━━ ДОКУМЕНТ

На рубеже двух столетий
Шрифт:
Учреждая петербургское Религиозно-философское общество, одни из его участников мечтали отгородить себя «от всякого академического духа» и превратить объединение в место «встречи верующих людей, а не людей религиозно-осведомленных, не ученых, для которых религия есть пережиток старины, любопытный только для исследователей и исследования», а «всех ищущих религиозной истины» [174] . Другие, ориентированные на так называемую «религиозную общественность», были озабочены формированием собственной организации по образу и подобию «церкви» [175] . Уже в силу раздвоения институциональных интенций РФО не могло не нести в себе самые противоречивые черты. Большинство собраний именовались «закрытыми»; их организаторы, ограничиваясь кругом «действительных членов» и специально приглашенных лиц, старались избежать случайных посетителей и нежелательного направления дискуссий [176] . Характер взаимоотношений инициаторов сообщества и публики был, по существу, предопределен уже самим фактом идейного ригоризма его руководителей, которые отводили слушателям пассивную роль. Очевидным признаком коммуникативного самораспада религиозно-философского сообщества стало и исключение самого яркого «инакомыслящего» идеалистического движения — В. В. Розанова, хотя при этом само Общество, безусловно, идеологически только укрепилось. Неудивительно, что, когда три года спустя РФО тихо прекратило свою деятельность, на этот факт вообще мало кто обратил внимание.
174
Розанов В. В. Около народной души: Статьи 1906–1908 гг. М., 2003. С. 224–225.
175
См. письма Н. А. Бердяева к З. Н. Гиппиус и Д. В. Философову 1906–1908 гг.: Письма Н. Бердяева / Публ. В. Аллоя // Минувшее: Исторический альманах. М., 1992. Вып. 9. С. 294–325.
176
О сугубо «корпоративном» характере заседаний РФО см.: Розанов В. В. Около народной души. С. 405.

━━━━

#### УСЛОВИЕ ЗАДАНИЯ
Ответьте по тексту о петербургском Религиозно-философском обществе на следующие вопросы:
(a) Как называлось большинство собраний общества?
(b) Кого из участников идеалистического движения исключили из общества?
(c) Чьи письма и кому названы в примечании 175?

━━ ИМЕЮЩИЕСЯ ДАННЫЕ

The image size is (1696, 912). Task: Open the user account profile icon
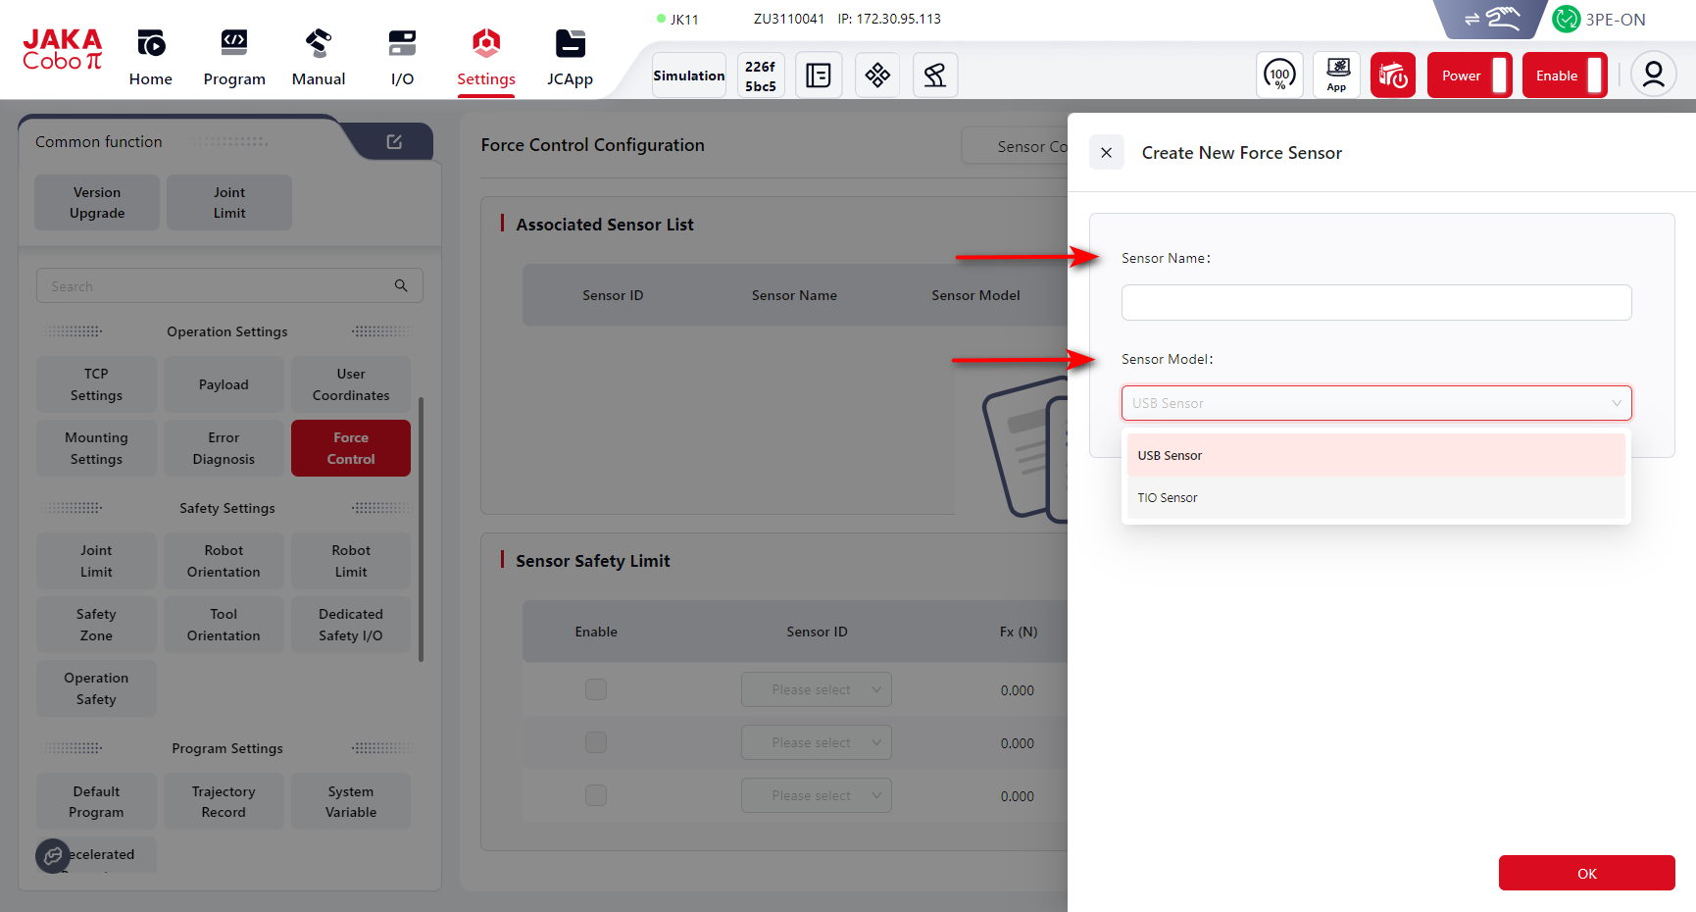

━━━━

#### ИТОГ ВЫПОЛНЕНИЯ
(a) Большинство собраний называлось «закрытыми».
(b) Из общества исключили В. В. Розанова.
(c) В примечании названы письма Н. А. Бердяева к З. Н. Гиппиус и Д. В. Философову 1906–1908 гг.